# Dubai — Quantum accurate bond inference and partial charge calculations

This notebook will walk us through getting quantum-accurate bond inference and Mulliken partial charge calculations for a SMILES string retrieved from PubChem.

## 0) Setup
See [Quickstart](../index.ipynb#imports) for more details on the setup.

## 0.0) Imports

In [1]:
import os
import json
from pathlib import Path

import requests
import rush

## 0.1) Credentials


In [2]:
TOKEN = os.getenv("RUSH_TOKEN")
# You might have a custom deployment url, by default it will use
# https://tengu.qdx.ai
RUSH_URL = os.getenv("RUSH_URL")

## 0.2) Configuration
Let's set some global variables that define our project.

In [3]:
DESCRIPTION = "quantum-bond-inference-notebook"
TAGS = ["rush-py", "dubai", "convert"]
WORK_DIR = Path.home() / "qdx" / "dubai-rush-py-demo"

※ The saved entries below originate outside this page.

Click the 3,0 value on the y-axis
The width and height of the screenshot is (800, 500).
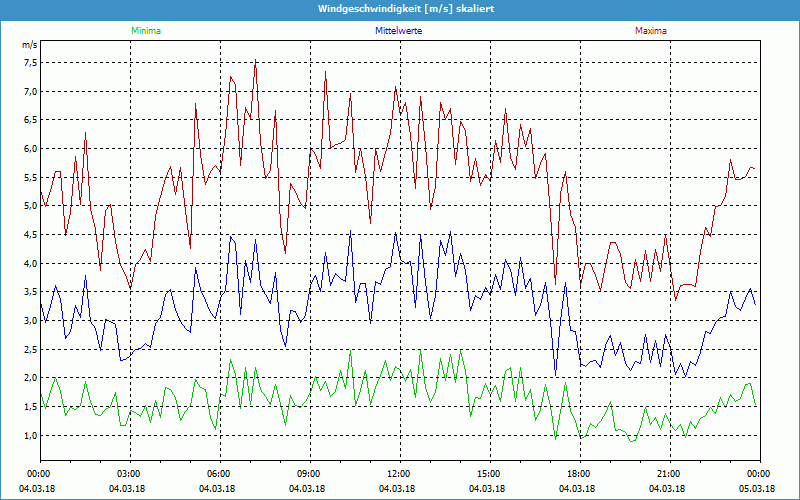coord(29,321)
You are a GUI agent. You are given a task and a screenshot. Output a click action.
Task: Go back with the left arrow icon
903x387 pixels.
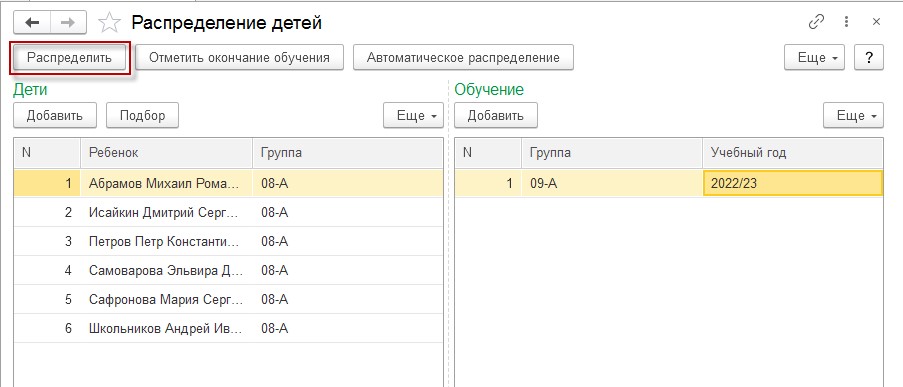[32, 23]
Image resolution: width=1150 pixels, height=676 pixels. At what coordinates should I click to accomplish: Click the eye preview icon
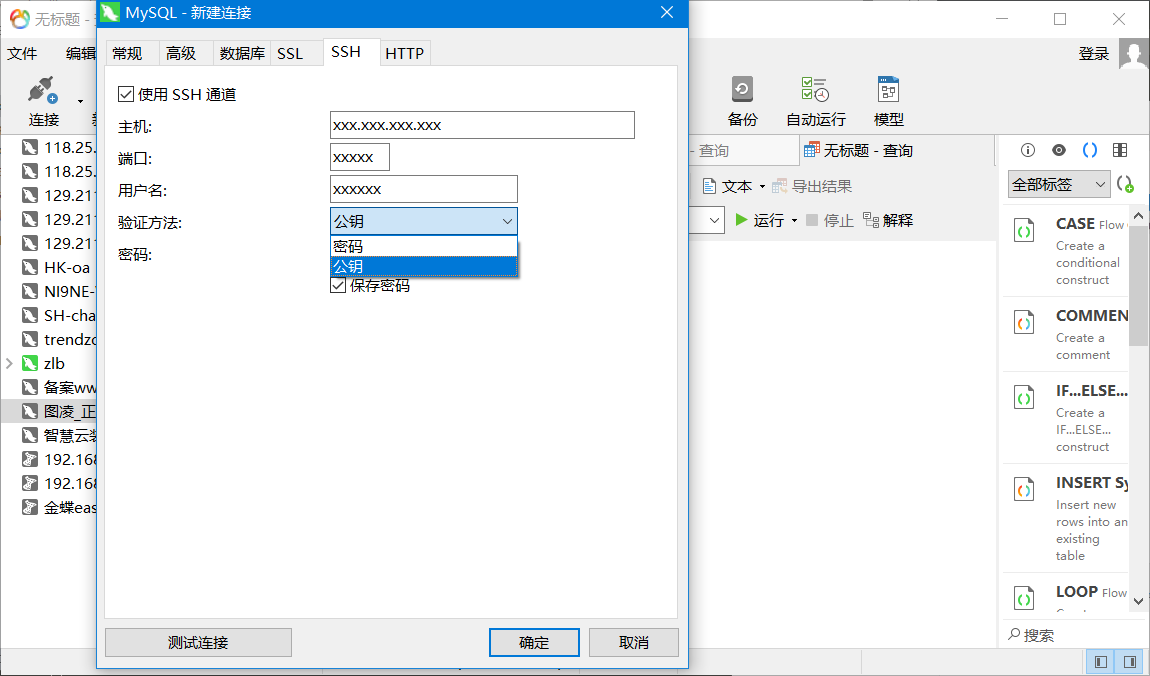[1058, 150]
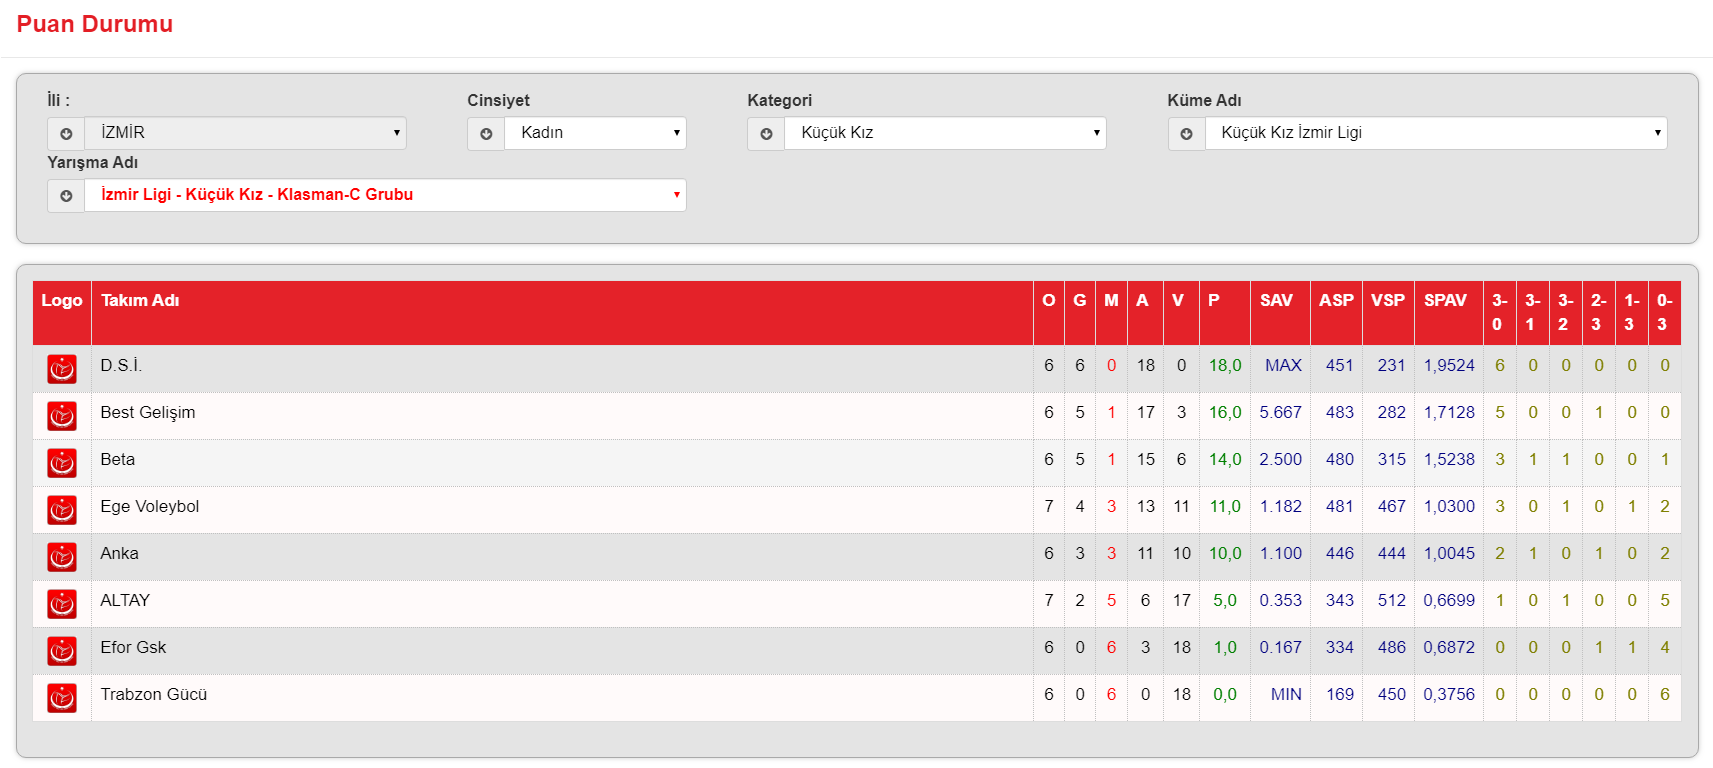Click the Puan Durumu page heading
Screen dimensions: 1713x768
point(95,24)
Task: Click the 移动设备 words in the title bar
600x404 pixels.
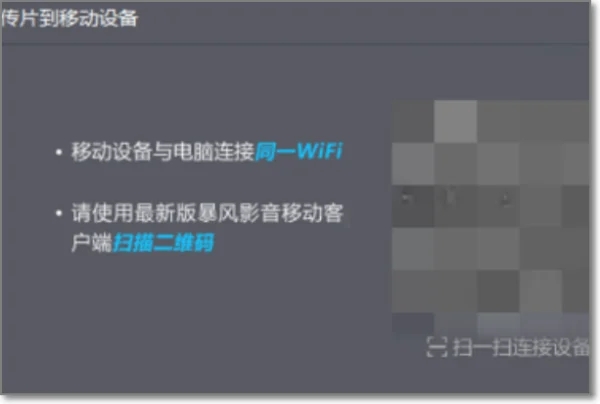Action: point(97,18)
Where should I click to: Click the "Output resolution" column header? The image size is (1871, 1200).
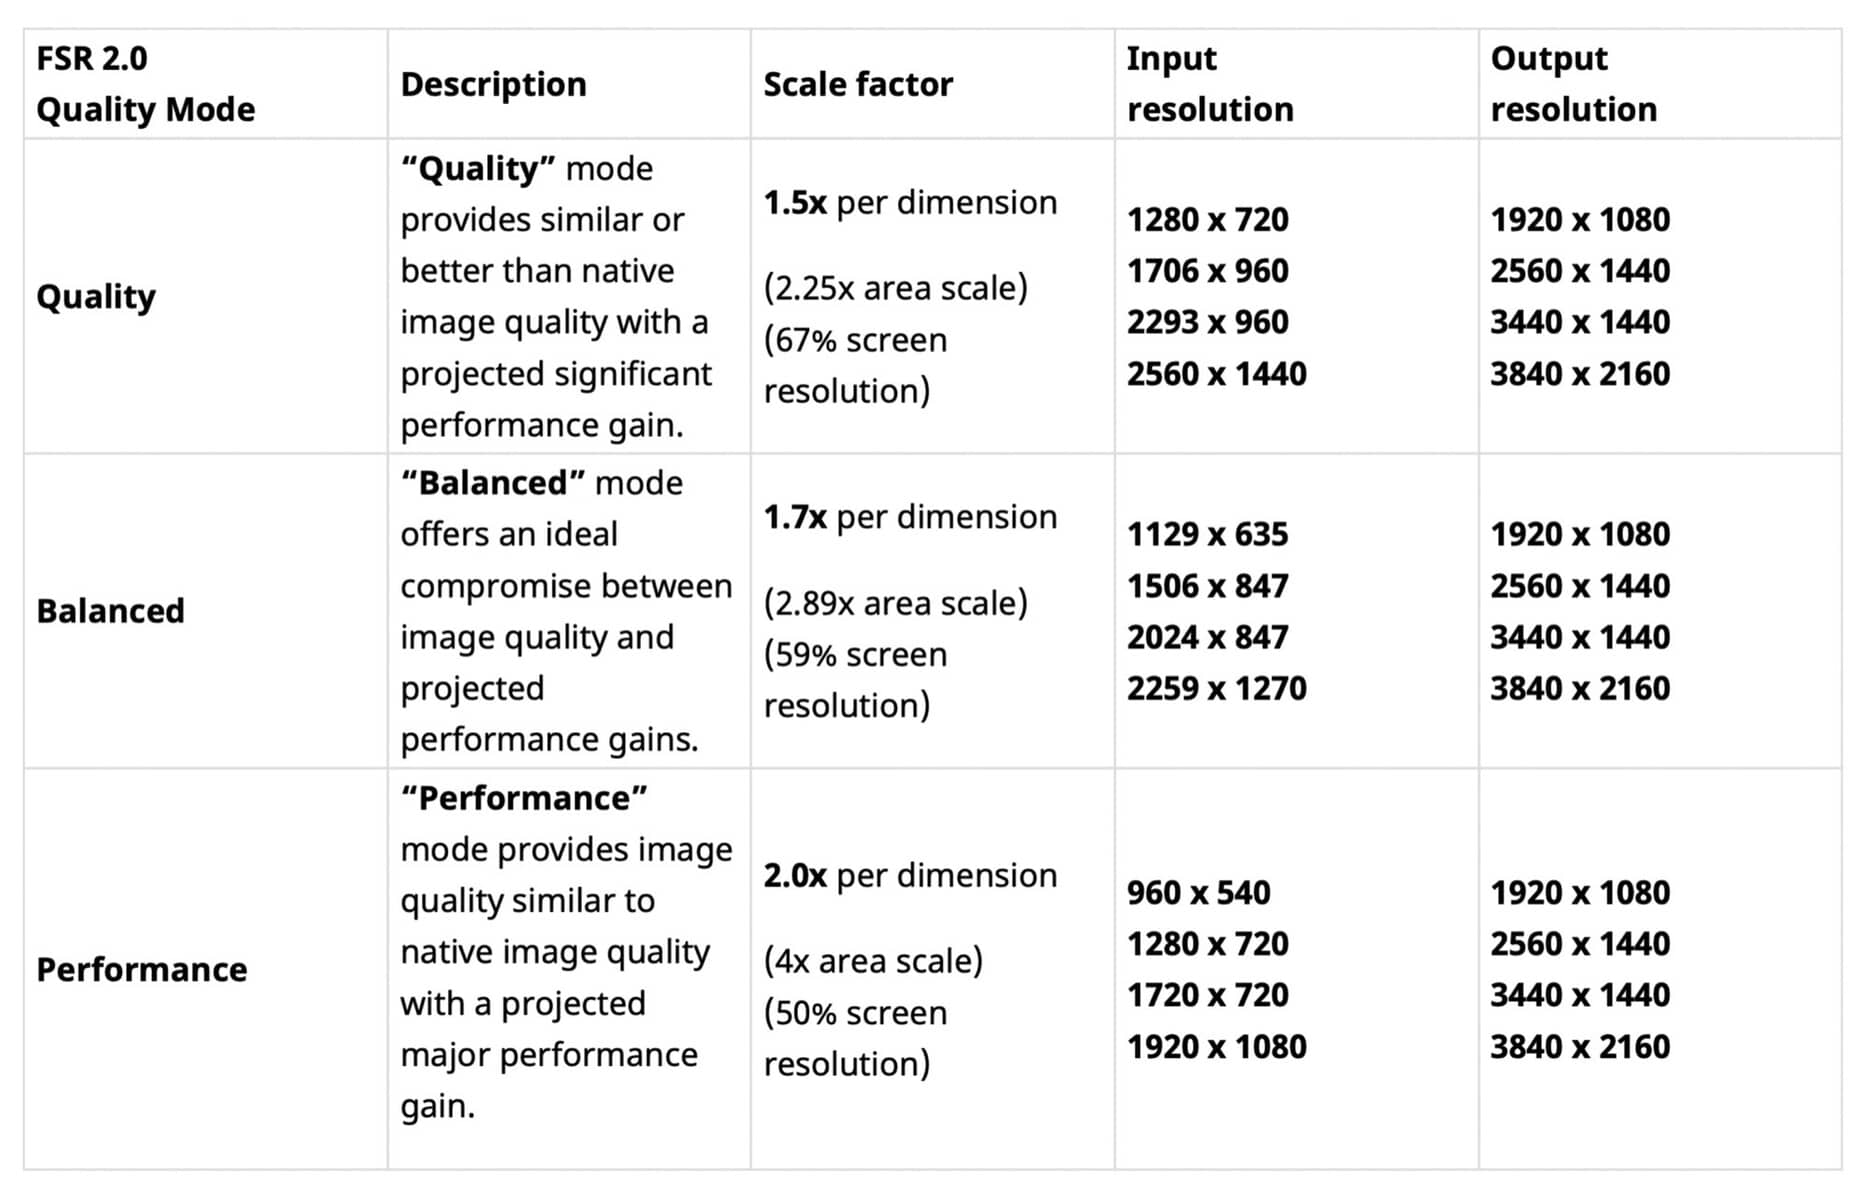pos(1573,84)
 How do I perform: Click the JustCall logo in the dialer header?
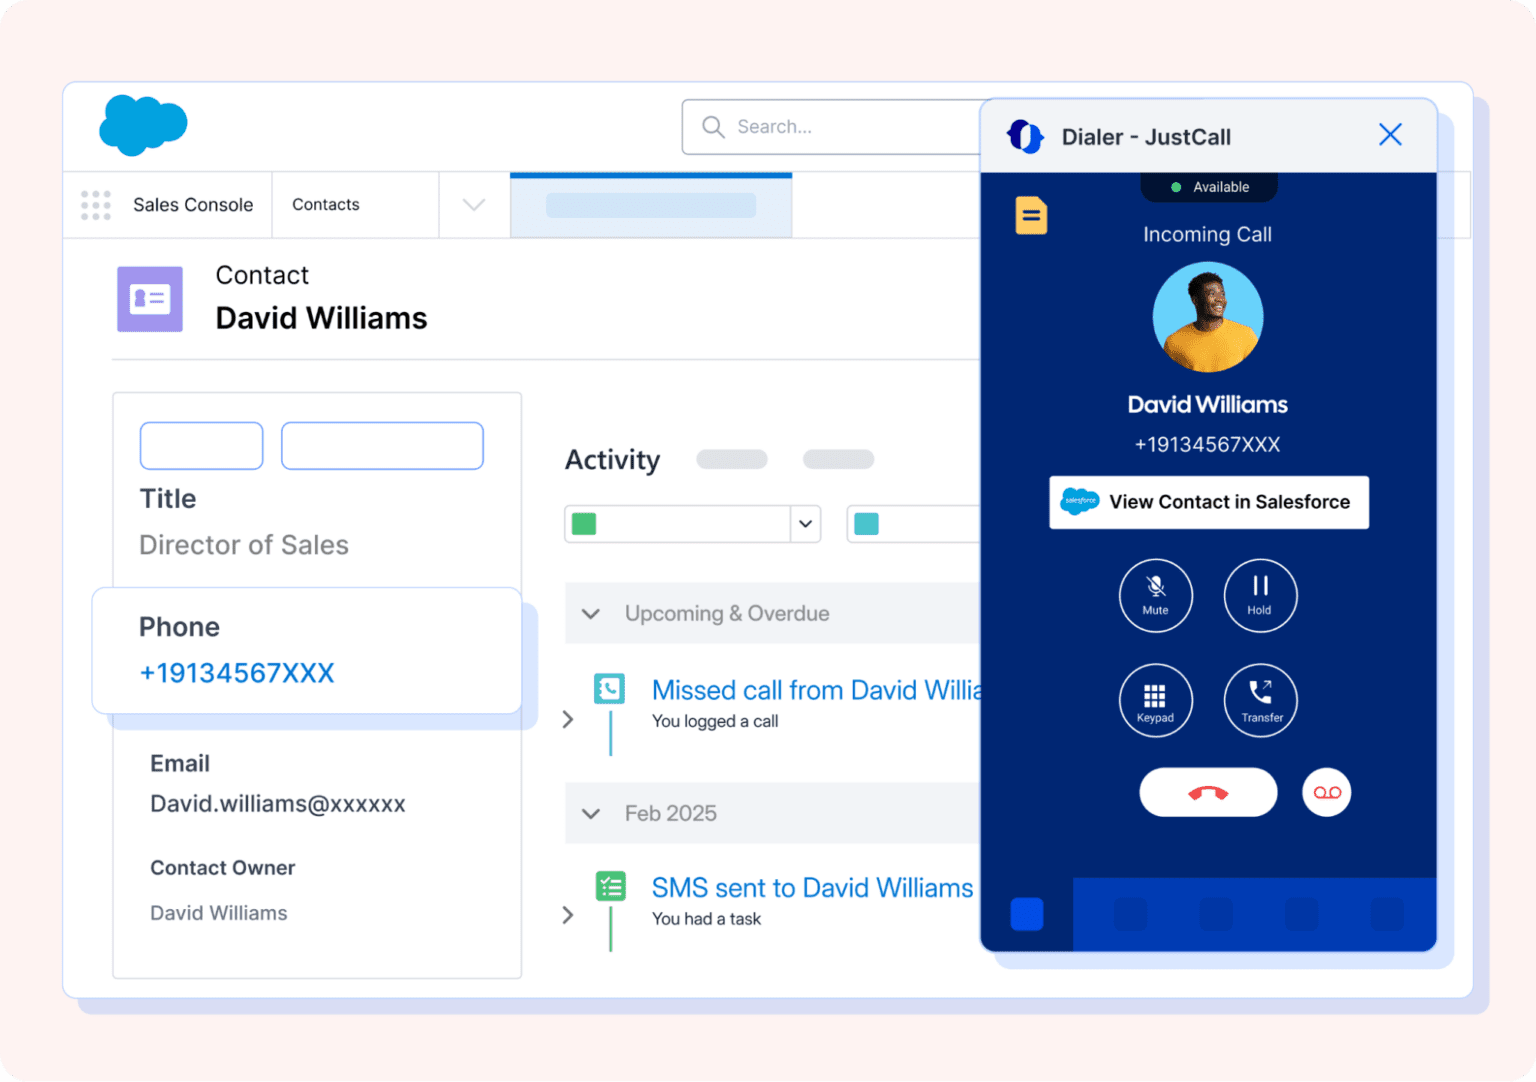1025,136
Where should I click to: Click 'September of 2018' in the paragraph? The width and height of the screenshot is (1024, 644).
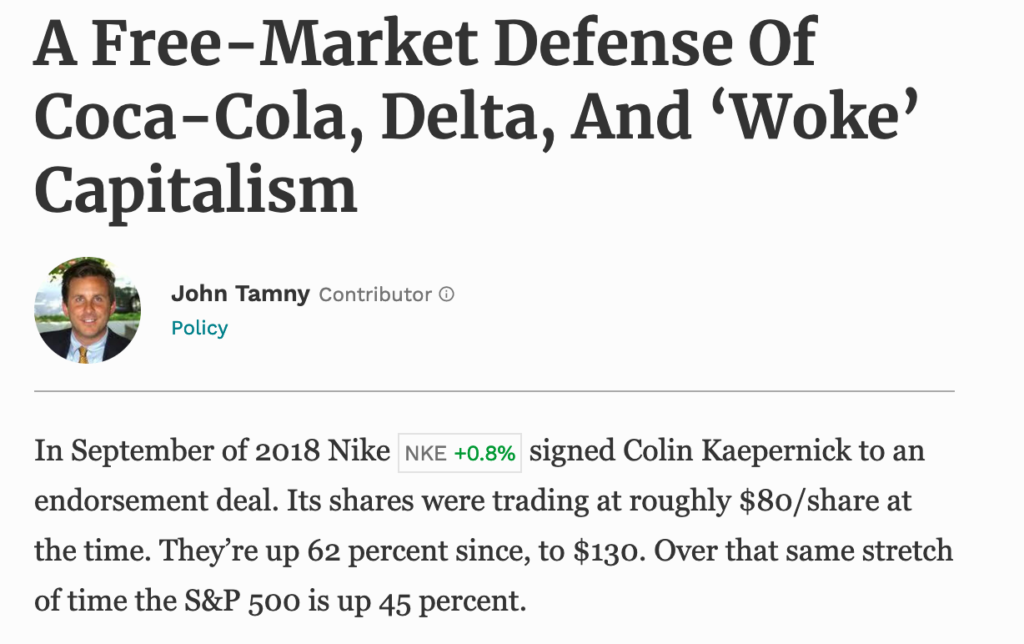pos(195,451)
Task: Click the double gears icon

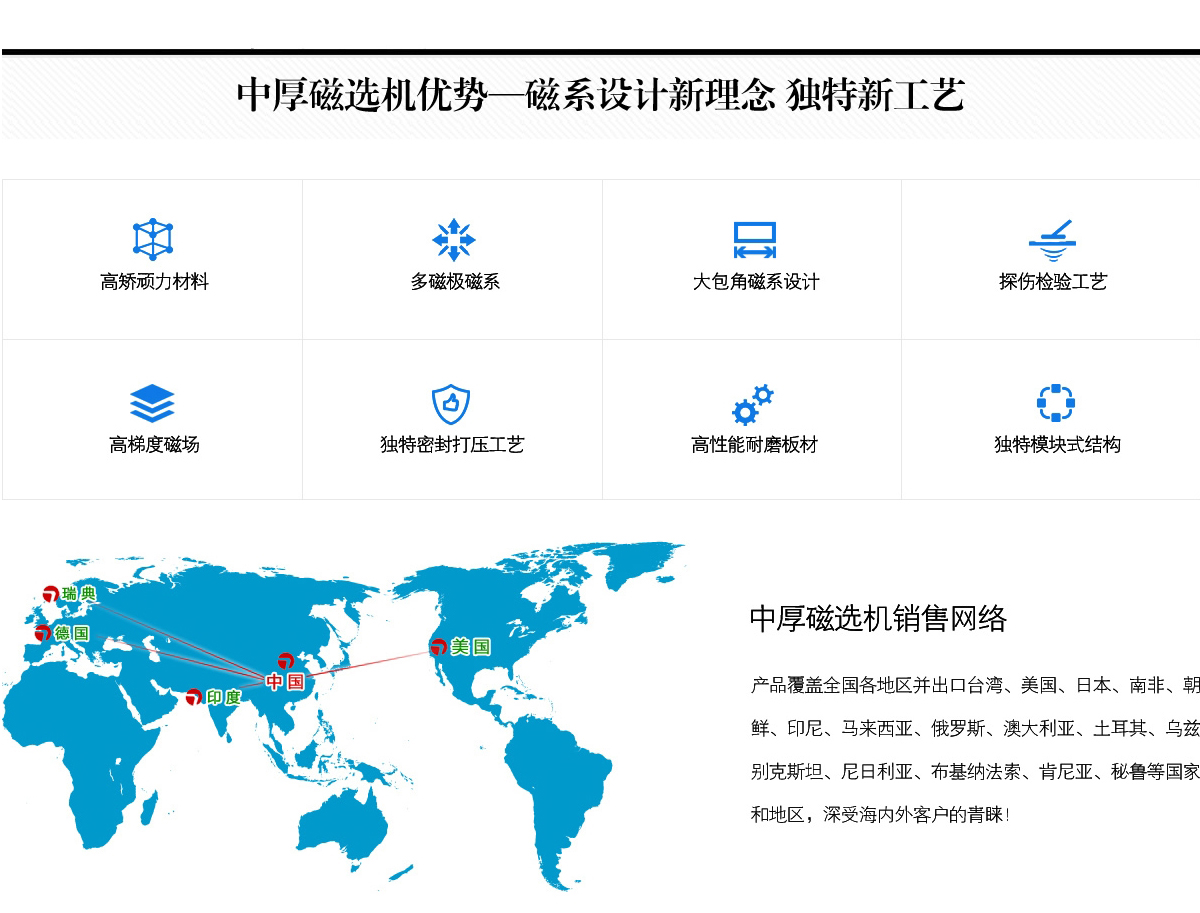Action: [x=753, y=404]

## 0.3) Build your rush client

In [4]:
# |hide
if WORK_DIR.exists():
    client = rush.Provider(workspace=WORK_DIR, access_token=TOKEN, url=RUSH_URL)
    await client.nuke(remote=False)

In [5]:
os.makedirs(WORK_DIR, exist_ok=True)

client = await rush.build_provider_with_functions(
    access_token=TOKEN, url=RUSH_URL, workspace=WORK_DIR, batch_tags=TAGS
)

In [6]:
#| hide
client = await rush.build_provider_with_functions(
    access_token=TOKEN, url=RUSH_URL, workspace=WORK_DIR, batch_tags=TAGS, restore_by_default=True
)

## 0.4) Download Aspirin SDF from PubChem

In [7]:
# Convert aspirin to a QDXF file so we can use it for this demo
SMILES_STRING = "CC(=O)OC1=CC=CC=C1C(=O)O"
SDF_LINK = f"https://pubchem.ncbi.nlm.nih.gov/rest/pug/compound/smiles/{SMILES_STRING}/record/SDF?record_type=3d"

file_path = f"{WORK_DIR}/aspirin.sdf"
with open(file_path, "wb") as f:
    f.write(requests.get(SDF_LINK).content)

## 0.5) Convert SDF file to QDXF format
QDXF is the central molecule format of the Rush API, so before we use the Dubai module to infer connectivity (bonds) for our molecule, we must convert our SDF file to QDXF.

In [8]:
# We need to specify storage > file size to ensure that we have allocated
# enough resources for the convert module
(ligand,) = await client.convert(
    "SDF", Path(file_path), resources={"storage": 5000}
)

ligand = await ligand.get()

2024-02-09 02:11:10,934 - rush - INFO - Trying to restore job with tags: ['rush-py', 'dubai', 'convert'] and path: github:talo/tengu-prelude/efc6d8b3a8cc342cd9866d037abb77dac40a4d56#convert
2024-02-09 02:11:11,195 - rush - INFO - Restoring job from previous run with id e99b41a1-2426-45e6-be51-e11bda1cac3c


## 0.6 ) Remove connectivity
We remove connectivity, as we will be perceiving bonds (quantum-accurately) using Dubai in the next step.

In [9]:
EXPECTED_CONNECTIVITY = ligand[0]["topology"]["connectivity"]
ligand = ligand[0]
del ligand["topology"]["connectivity"]

ligand["topology"]["fragment_multiplicities"] = [1]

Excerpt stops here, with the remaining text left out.